**PROMPT**
Rewrite the items from the start through the line containing "pyautogui.click(x=250, y=814)", swapping "carousel" for "slider" and leaving everything else as it is. Give back only those lines.

[START ENTRIES]

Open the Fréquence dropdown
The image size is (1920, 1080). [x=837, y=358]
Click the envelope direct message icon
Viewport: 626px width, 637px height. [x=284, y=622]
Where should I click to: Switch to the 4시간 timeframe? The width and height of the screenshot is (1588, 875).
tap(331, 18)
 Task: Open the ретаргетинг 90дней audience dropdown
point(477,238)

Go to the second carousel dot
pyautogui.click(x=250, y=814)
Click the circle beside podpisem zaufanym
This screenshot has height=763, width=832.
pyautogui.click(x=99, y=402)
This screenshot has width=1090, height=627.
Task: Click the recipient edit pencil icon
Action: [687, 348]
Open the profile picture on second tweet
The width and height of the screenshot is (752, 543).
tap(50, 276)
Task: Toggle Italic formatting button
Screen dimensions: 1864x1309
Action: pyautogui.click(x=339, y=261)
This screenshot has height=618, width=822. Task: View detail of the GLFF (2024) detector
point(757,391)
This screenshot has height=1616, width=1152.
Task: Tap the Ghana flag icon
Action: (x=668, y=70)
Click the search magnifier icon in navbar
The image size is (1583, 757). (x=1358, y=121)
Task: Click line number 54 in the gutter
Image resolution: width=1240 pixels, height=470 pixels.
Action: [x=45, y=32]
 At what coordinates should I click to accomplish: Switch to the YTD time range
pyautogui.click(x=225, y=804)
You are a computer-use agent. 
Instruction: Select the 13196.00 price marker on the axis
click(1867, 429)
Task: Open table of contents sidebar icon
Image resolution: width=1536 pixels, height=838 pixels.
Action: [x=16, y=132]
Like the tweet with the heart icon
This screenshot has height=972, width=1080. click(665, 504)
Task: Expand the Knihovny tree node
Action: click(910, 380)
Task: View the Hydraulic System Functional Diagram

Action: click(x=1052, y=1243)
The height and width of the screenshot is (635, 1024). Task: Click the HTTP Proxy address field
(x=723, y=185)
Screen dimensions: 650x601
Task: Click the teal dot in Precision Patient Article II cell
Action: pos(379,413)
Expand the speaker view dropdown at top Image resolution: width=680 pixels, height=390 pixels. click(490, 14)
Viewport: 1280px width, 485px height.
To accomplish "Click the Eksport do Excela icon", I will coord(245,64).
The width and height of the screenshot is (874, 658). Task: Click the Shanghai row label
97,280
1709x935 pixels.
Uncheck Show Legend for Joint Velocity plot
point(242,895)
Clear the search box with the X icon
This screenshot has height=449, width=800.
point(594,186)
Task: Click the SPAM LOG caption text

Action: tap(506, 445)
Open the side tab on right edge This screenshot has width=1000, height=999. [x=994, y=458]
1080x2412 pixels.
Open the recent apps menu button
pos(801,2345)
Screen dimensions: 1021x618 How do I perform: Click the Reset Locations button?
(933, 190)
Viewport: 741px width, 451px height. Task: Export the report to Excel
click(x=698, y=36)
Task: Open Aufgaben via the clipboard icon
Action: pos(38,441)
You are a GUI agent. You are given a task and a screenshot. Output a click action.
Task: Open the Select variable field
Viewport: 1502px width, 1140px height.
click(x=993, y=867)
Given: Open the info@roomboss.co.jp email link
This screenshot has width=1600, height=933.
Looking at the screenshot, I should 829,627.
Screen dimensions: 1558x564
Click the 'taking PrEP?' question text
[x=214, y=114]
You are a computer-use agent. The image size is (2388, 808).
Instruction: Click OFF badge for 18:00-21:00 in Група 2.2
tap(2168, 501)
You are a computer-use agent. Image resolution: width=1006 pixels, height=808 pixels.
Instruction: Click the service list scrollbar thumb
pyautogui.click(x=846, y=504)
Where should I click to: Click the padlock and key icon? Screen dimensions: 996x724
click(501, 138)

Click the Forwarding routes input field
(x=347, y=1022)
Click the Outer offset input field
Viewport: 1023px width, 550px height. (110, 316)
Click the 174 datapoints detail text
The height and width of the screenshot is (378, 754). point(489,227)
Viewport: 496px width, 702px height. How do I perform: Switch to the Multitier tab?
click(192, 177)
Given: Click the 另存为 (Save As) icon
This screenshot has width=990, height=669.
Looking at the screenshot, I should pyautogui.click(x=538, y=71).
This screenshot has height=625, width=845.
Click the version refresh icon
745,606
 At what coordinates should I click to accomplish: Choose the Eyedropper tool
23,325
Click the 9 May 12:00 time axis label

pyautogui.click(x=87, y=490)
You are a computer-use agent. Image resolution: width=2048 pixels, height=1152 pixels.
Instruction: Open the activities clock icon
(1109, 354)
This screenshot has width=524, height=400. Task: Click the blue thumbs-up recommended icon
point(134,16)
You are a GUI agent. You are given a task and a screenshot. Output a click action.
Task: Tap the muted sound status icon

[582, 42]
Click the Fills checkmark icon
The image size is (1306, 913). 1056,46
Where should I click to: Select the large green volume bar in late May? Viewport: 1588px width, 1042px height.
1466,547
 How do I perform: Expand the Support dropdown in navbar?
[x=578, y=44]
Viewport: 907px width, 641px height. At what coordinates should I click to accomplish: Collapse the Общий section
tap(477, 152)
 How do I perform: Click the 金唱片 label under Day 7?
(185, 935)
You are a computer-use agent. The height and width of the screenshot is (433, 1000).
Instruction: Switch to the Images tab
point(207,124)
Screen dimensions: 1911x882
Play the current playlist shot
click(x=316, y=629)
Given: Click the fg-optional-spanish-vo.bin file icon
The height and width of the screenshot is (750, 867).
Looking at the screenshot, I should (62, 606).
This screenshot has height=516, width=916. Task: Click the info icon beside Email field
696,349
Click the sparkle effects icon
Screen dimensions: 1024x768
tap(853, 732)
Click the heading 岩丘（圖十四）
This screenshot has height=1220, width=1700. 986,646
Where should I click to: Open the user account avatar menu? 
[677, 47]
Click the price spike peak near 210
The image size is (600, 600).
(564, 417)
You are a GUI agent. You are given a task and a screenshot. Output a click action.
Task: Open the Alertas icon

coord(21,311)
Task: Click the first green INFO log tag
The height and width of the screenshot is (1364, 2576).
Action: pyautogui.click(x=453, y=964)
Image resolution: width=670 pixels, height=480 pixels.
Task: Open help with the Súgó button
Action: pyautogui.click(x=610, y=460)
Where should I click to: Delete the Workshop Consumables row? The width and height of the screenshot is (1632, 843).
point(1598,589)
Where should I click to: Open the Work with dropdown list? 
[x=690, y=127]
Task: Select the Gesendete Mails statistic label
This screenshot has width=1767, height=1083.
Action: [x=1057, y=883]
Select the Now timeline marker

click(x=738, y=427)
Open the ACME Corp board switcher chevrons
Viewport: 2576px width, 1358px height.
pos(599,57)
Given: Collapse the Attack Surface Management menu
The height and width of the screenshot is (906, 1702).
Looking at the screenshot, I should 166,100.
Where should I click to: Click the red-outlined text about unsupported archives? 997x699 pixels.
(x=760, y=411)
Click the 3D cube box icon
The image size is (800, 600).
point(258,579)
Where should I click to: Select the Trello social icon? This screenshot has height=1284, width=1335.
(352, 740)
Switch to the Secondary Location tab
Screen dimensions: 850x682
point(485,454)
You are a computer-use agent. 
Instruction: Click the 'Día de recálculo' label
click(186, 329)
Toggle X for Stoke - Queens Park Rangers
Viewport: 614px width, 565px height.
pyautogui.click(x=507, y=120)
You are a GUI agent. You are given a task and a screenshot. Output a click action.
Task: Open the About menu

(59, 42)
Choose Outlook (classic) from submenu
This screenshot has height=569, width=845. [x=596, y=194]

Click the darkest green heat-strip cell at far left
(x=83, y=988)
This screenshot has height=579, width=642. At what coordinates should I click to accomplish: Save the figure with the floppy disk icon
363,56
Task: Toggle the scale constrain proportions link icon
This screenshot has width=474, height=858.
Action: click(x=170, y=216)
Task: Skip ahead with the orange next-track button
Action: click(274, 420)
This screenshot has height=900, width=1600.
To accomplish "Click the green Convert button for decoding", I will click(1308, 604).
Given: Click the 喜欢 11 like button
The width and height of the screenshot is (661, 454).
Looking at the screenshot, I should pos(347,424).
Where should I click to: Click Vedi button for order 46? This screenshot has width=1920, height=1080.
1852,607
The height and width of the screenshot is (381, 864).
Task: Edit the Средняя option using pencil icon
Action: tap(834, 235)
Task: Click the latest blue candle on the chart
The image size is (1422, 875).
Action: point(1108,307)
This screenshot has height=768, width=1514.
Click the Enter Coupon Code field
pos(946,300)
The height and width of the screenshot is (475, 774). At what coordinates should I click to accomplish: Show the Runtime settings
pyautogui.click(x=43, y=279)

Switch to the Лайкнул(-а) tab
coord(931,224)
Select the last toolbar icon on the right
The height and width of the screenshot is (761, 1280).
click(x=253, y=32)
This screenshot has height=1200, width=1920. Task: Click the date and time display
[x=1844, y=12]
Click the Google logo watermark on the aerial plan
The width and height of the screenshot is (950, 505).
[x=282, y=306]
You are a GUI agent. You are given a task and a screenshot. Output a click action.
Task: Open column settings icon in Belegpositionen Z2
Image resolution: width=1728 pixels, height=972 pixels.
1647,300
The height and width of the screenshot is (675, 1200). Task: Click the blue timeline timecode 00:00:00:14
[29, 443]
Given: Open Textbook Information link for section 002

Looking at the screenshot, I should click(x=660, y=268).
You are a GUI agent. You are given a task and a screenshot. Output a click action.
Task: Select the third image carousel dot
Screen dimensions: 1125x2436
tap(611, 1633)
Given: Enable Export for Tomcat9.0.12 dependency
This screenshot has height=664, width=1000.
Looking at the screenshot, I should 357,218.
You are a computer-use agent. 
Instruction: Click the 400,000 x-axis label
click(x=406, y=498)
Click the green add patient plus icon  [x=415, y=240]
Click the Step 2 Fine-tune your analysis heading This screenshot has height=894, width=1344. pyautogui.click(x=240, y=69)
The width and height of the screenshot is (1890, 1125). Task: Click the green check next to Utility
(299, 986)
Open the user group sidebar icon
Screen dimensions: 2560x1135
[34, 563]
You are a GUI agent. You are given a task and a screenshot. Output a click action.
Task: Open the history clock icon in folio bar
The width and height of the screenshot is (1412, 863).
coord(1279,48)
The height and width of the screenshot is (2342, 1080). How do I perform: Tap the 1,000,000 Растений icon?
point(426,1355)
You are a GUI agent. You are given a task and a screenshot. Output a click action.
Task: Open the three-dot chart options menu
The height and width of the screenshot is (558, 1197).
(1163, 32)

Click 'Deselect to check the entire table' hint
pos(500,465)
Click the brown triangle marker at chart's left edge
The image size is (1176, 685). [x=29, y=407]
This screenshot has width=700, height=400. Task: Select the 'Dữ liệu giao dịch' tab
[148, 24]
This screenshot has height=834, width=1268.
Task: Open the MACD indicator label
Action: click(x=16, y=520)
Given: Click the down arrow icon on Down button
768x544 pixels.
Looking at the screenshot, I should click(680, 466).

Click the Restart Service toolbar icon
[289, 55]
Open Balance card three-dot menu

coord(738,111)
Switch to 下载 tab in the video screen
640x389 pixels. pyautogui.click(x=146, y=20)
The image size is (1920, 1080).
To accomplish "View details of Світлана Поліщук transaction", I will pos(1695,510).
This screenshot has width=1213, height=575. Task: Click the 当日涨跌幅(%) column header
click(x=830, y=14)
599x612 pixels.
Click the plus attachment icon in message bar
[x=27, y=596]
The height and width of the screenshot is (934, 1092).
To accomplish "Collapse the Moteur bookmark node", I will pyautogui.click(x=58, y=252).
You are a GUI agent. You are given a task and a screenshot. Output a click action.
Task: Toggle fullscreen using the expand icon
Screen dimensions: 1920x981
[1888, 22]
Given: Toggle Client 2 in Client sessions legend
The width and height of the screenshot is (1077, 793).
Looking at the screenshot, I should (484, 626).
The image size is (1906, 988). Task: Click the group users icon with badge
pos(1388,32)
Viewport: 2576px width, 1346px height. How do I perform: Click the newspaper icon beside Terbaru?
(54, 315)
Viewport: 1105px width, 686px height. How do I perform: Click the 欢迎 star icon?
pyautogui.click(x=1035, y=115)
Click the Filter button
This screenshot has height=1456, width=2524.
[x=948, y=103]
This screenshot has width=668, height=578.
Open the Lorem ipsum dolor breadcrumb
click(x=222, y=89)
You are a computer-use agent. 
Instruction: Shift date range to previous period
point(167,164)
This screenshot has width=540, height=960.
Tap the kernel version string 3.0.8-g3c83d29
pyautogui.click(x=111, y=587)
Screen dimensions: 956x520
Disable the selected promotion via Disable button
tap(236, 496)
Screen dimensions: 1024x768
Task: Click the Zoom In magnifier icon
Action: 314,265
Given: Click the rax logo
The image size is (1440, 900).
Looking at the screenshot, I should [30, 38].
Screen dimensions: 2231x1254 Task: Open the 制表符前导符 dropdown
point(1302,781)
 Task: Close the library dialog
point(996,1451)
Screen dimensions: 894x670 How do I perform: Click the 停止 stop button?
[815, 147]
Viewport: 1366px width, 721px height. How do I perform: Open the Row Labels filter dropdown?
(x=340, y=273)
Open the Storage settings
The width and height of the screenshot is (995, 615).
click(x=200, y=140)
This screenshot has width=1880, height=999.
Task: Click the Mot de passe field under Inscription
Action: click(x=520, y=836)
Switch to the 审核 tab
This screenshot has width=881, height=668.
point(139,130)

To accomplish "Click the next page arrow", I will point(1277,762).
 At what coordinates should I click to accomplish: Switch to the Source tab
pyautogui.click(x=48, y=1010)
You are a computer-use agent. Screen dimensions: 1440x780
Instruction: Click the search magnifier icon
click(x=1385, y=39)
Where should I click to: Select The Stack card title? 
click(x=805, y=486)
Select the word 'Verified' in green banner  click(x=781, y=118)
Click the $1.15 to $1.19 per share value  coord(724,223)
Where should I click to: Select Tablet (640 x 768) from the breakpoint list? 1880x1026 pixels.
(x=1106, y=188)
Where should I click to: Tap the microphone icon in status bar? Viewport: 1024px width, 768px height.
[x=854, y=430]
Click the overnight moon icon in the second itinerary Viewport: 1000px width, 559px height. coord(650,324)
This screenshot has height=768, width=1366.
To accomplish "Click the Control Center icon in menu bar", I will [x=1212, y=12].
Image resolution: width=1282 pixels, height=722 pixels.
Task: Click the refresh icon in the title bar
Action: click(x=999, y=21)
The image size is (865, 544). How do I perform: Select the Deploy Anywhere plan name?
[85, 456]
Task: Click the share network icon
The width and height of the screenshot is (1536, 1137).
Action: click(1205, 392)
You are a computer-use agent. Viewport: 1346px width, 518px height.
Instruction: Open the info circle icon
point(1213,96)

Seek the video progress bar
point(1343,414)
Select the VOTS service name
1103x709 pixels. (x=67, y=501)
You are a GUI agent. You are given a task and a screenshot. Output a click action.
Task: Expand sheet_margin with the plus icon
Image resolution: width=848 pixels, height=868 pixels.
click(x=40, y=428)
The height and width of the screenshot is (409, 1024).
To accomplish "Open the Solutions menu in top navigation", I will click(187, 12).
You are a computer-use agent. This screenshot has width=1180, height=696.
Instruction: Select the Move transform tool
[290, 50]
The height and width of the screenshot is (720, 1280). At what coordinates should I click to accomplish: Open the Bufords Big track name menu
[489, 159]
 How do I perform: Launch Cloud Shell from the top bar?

[END ENTRIES]

**OUTPUT FOR THIS TASK**
Open the Fréquence dropdown
The image size is (1920, 1080). [x=837, y=358]
Click the envelope direct message icon
Viewport: 626px width, 637px height. [x=284, y=622]
Where should I click to: Switch to the 4시간 timeframe? The width and height of the screenshot is (1588, 875).
tap(331, 18)
 Task: Open the ретаргетинг 90дней audience dropdown
point(477,238)

Go to the second slider dot
pyautogui.click(x=250, y=814)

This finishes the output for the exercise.